WHAT THIS EXERCISE ASKS -
1) In the cybersecurity training passage, what is named as the No. 1 way law firms are breached?
2) Continue the passage on cybersecurity training for law firms from its last sentence.

SOURCE EXCERPT -

<<<<

Let’s look at a few statistics. A 2015 Computing Technology Industry Association online survey of 1,200 full-time employees found that 45 percent of the respondents had never had any cybersecurity training from employers, 63 percent used work mobile devices for personal activities, and 94 percent used mobile business devices to connect to public Wi-Fi networks. That same year, an Association of Corporate Counsel survey of over 1,000 general counsels found that only one-in-three tracked attendance at mandatory cybersecurity training, only 19 percent gave a test, and only 17 percent had “simulated security events.” That needs to change.

 

Who should run the training?
The best option is a third-party consulting firm that clearly knows what it’s talking about and can answer a fusillade of questions, which generally comes fast and furious during training sessions. If you are an Am Law 200 firm, you are likely going to hire one of the big guns with a hefty price tag. If you are a smaller office, there are likewise plenty of smaller companies that do cybersecurity training. You want one that offers specialized training with sample phishing emails, which is the No. 1 way law firms are breached, and tests to give your employees to demonstrate they are aware of security risks.

>>>>

DATA EXTRACT -
<<<<

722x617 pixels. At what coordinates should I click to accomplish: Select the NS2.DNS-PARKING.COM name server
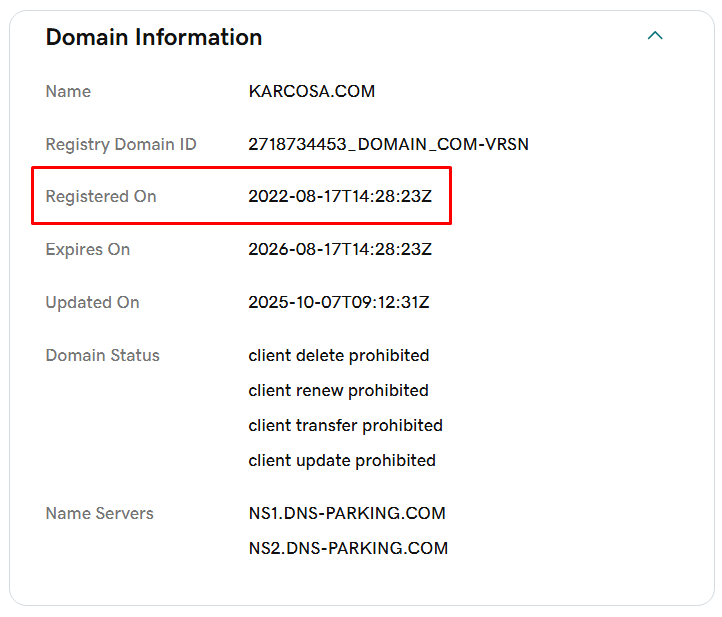pos(348,548)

>>>>

ANSWERS BY TASK -
1) Phishing emails.

2)
 

Training Tips
It sounds silly, but make training fun. Encourage interactivity—make sure you ask the outside company how it trains. You want to hear about sample phishing emails, post training testing, and on-the-fly interactive responses on evidence of phishing emails. 

Best time of day? The morning, when folks are most alert. Spring for breakfast and keep the coffee coming. Cybersecurity can be mind numbing if not done right. Make it mandatory. And make sure employees know that roll will be called. You should train at least annually. Threats and defenses to them change. Both technology and security policies change. You should assess these developments and your security policies on a regular basis to stay ahead of the curve. 

Trainers should explain to your employees why your security policies are needed and why they must be enforced. They should talk about the dangers of employees using their own devices, networks, and clouds and explain why such things may be forbidden or tightly managed. A good training session will include the importance of strong and long passwords, encouraging the use of two-factor authentication where available, and will preach the value of encrypted password managers—close to a necessity if you are going to follow the cardinal rule of not reusing passwords everywhere, which often leads to one breach compromising your security.

 

Physical security
Trainers should be talking about physical security too—not leaving files in stacks on desks, being aware of strangers in the office, etc.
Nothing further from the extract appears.